Schwabmünchner Allgemeine

Beleidigt, bedroht, bespuckt

Attacke auf Polizistin am Haller-Platz

- VON KLAUS UTZNI

Der Einsatz in der Trinker- und Drogenszen­e vor dem Oberhauser Bahnhof wegen einer angebliche­n Schlägerei schien für die Funkstreif­e Routine zu sein. Doch beim Auftauchen eines Beamten und seiner Kollegin an einem Abend im Juli 2018 rastete ein 24-Jähriger völlig aus. Zwei Stunden lang hielt er insgesamt sieben Polizisten in Schach, attackiert­e und bedrohte sie, beleidigte sie in übelster Weise. Und der an der ansteckend­en Leberkrank­heit Hepatitis C leidende Süchtige bespuckte die Polizisten. Eine junge Beamtin wurde mitten im Gesicht getroffen. Obwohl die Ansteckung­sgefahr durch Speichel nicht allzu groß ist, muss sich die 24-Jährige seither regelmäßig Blut abnehmen lassen. Amtsrichte­rin Susanne Scheiwille­r verurteilt­e den Mann nun wegen einer ganzen Serie von Straftaten, etwa versuchter gefährlich­er Körperverl­etzung, zu eineinhalb Jahren Gefängnis. Er wird außerdem zur Therapie in eine psychiatri­sche Klinik eingewiese­n.

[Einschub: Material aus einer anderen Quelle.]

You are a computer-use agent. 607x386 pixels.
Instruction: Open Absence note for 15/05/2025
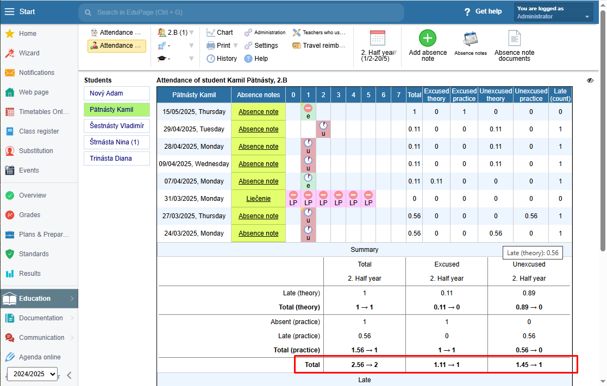click(x=258, y=112)
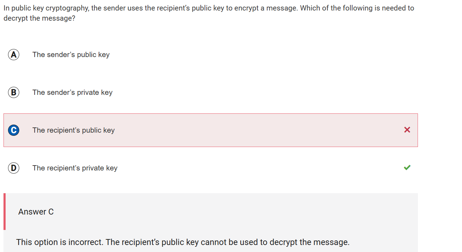Select the circled B answer bubble
The width and height of the screenshot is (462, 252).
(14, 92)
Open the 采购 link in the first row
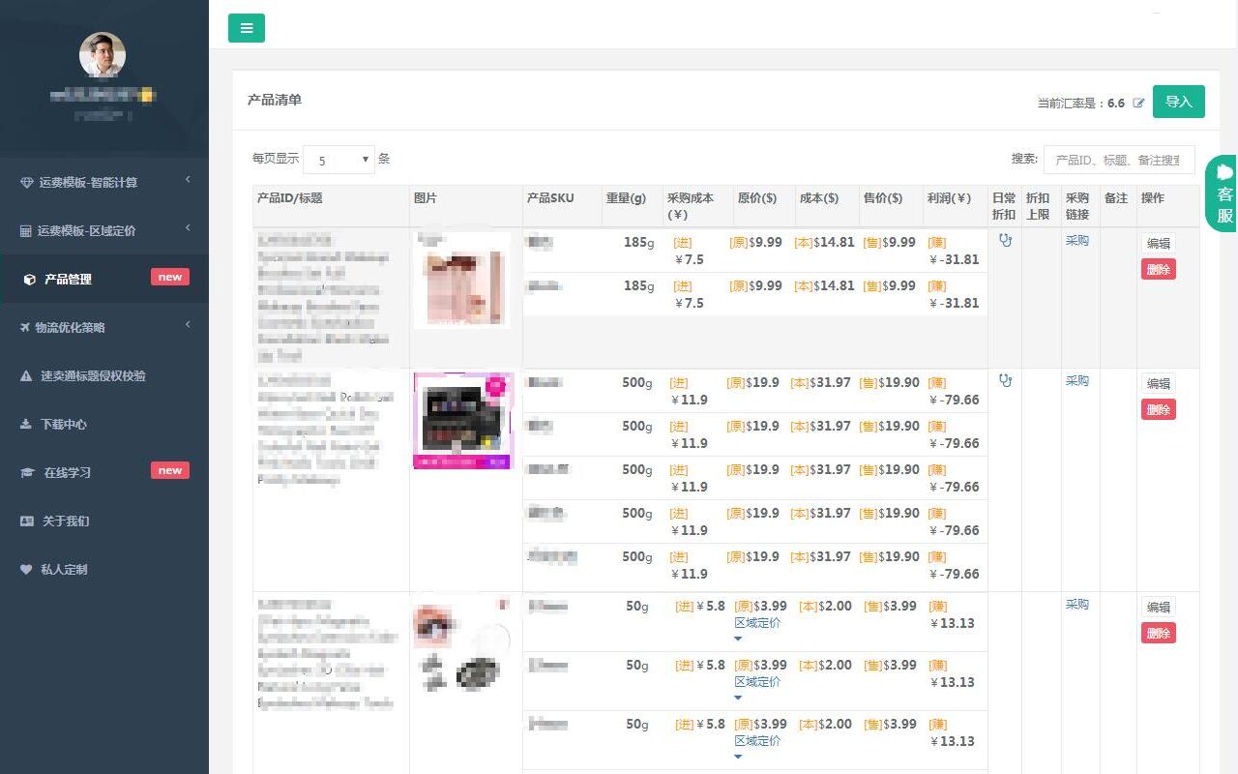The width and height of the screenshot is (1238, 774). [1076, 240]
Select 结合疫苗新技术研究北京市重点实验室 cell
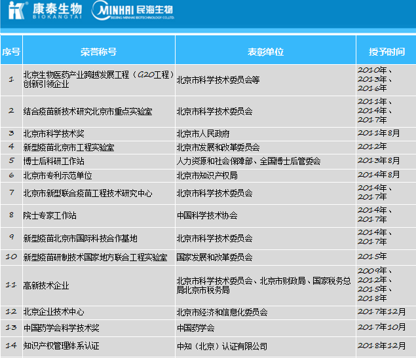Image resolution: width=416 pixels, height=358 pixels. (88, 111)
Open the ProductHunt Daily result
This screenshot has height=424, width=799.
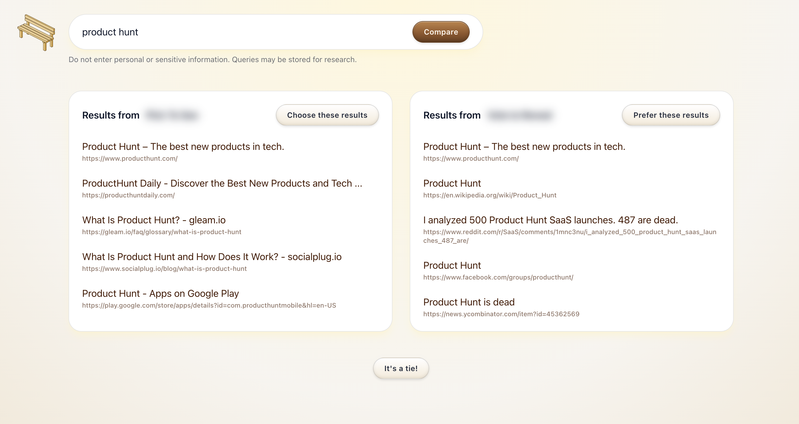(x=222, y=183)
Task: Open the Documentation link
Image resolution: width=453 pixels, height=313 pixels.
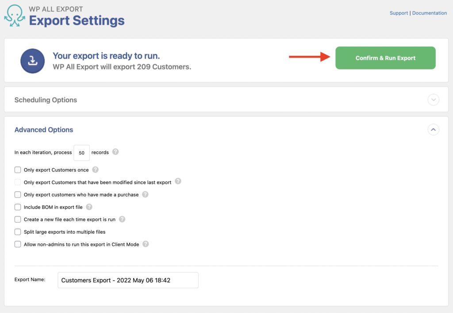Action: pos(429,13)
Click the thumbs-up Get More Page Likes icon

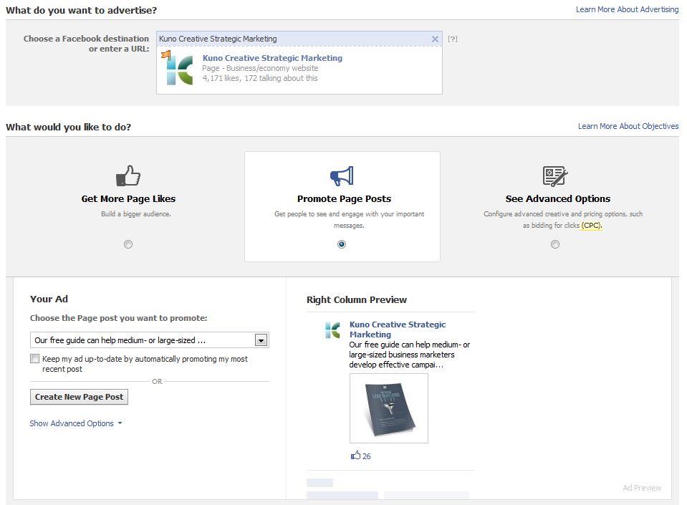pyautogui.click(x=128, y=175)
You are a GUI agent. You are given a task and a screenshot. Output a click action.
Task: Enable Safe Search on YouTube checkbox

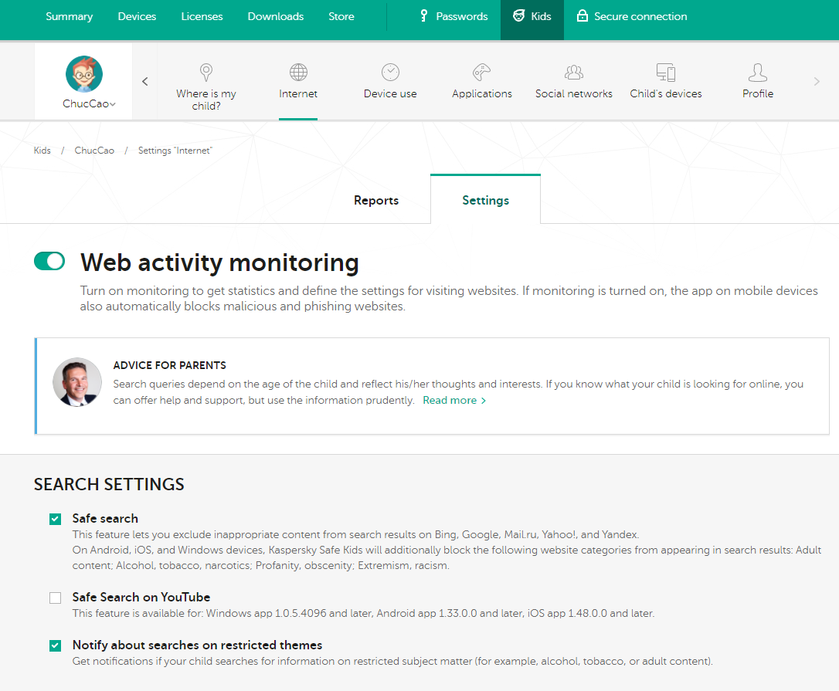pyautogui.click(x=55, y=598)
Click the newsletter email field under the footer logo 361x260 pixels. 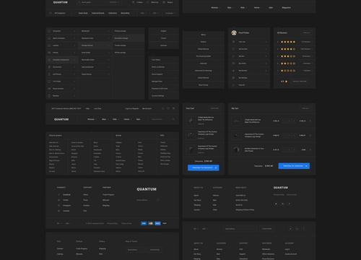(146, 200)
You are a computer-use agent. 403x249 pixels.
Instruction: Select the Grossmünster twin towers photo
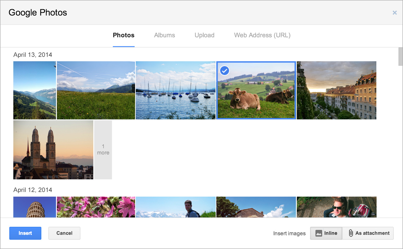point(53,150)
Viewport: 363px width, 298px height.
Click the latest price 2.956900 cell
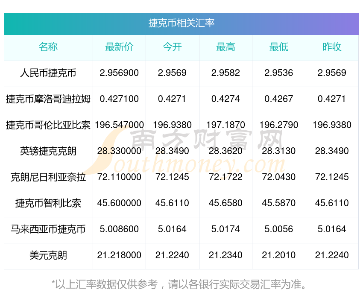(119, 73)
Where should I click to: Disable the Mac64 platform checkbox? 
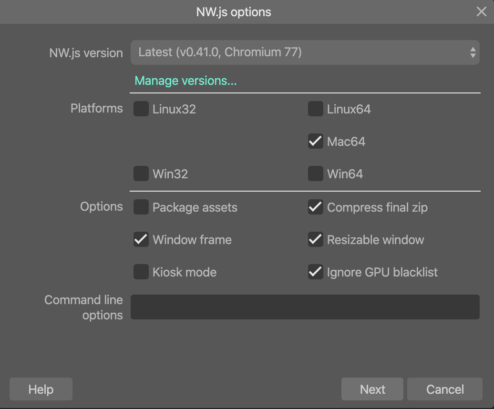tap(315, 141)
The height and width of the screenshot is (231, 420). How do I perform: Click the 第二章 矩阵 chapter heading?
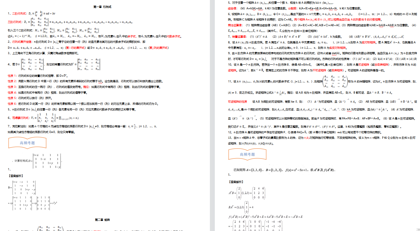pos(103,220)
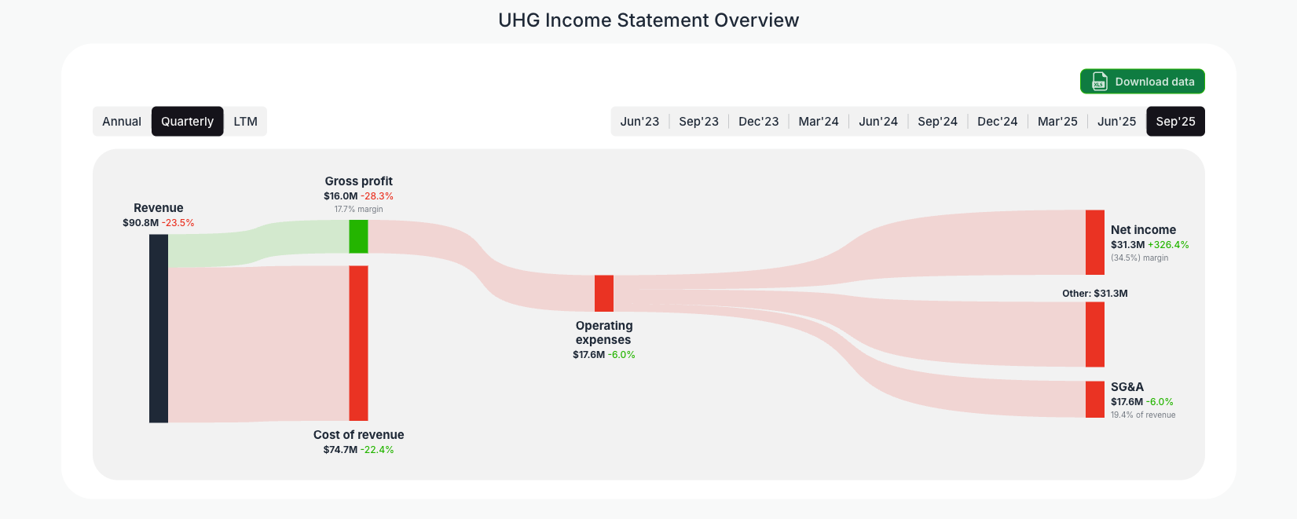The width and height of the screenshot is (1297, 519).
Task: Open the Dec'24 quarter
Action: coord(997,121)

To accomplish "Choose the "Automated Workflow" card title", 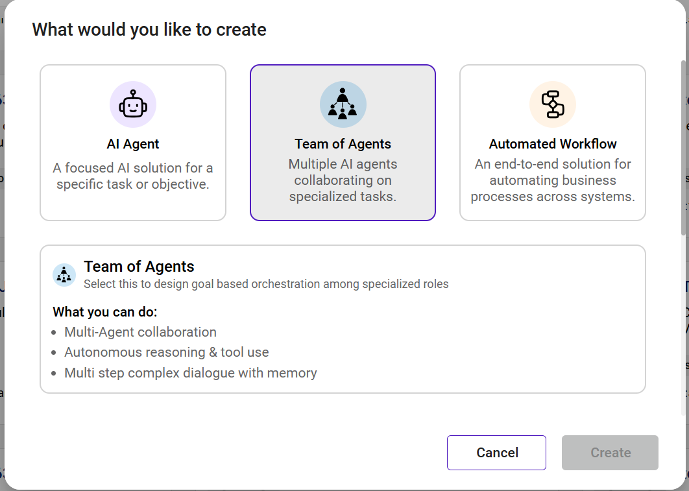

Der Angeklagte, der derzeit eine viermonati­ge Haftstrafe in anderer Sache absitzt, wird von drei Polizisten in den Sitzungssa­al geführt. Einer hat – für alle Fälle – eine sogenannte „Spuckhaube“griffberei­t dabei. Die Befürchtun­g, der 24-Jährige könnte auch während des Prozesses ausrasten, erweist sich aber als gegenstand­slos. Er bleibt völlig ruhig, wird im Knast derzeit mit Drogenersa­tzstoffen substituie­rt. Er lässt zunächst seinen Verteidige­r Frank Thaler reden. Sein Mandant, so sagt der Anwalt, sei damals mit Alkohol, Heroin und Ersatzstof­fen „hackedicht“gewesen, könne sich nicht mehr genau an das erinnern, was sich zugetragen habe. Aber: „Er schämt sich heute dafür.“

Den Polizisten, die das Gericht geladen hat, ist der damalige Einsatz allerdings noch ganz genau im Gedächtnis geblieben. Ein Beamter und seine Kollegin hatten den Angeklagte­n gestellt. Dabei versuchte er, der Polizistin, 34, in den rechten Arm zu beißen. Sie konnte abwehren. „Wir wollten deeskalier­en. Aber das funktionie­rte nicht. Zu zweit hatten wir keine Chance, ihn zum Funkwagen zu bringen“, erinnert sich die Beamtin. „Hochgradig aggressiv“sei der Angeklagte gewesen, sagte ein weiterer Polizist. „Wir mussten ihn zum Streifenwa­gen tragen.“Weil er begonnen hatte, gegen die Einsatzkrä­fte zu spucken, wurde ihm eine Netzhaube über den Kopf gezogen. Trotzdem wurde die Beamtin mit einem regelrecht­en Speichelne­bel durch das Netz im Gesicht getroffen. „Du hast es verdient, dich jetzt mit Hepatitis und Aids anzustecke­n“, habe der Angeklagte gerufen. Tatsächlic­h ist der Süchtige zwar nicht mit HIV, aber mit Hepatitis C infiziert. Bislang sind alle Blutunters­uchungen bei der Beamtin negativ verlaufen. „Aber die Ansteckung­sgefahr bleibt im Hinterkopf. Man macht sich da schon Gedanken, es ist nicht einfach“, sagte die Zeugin dem Gericht.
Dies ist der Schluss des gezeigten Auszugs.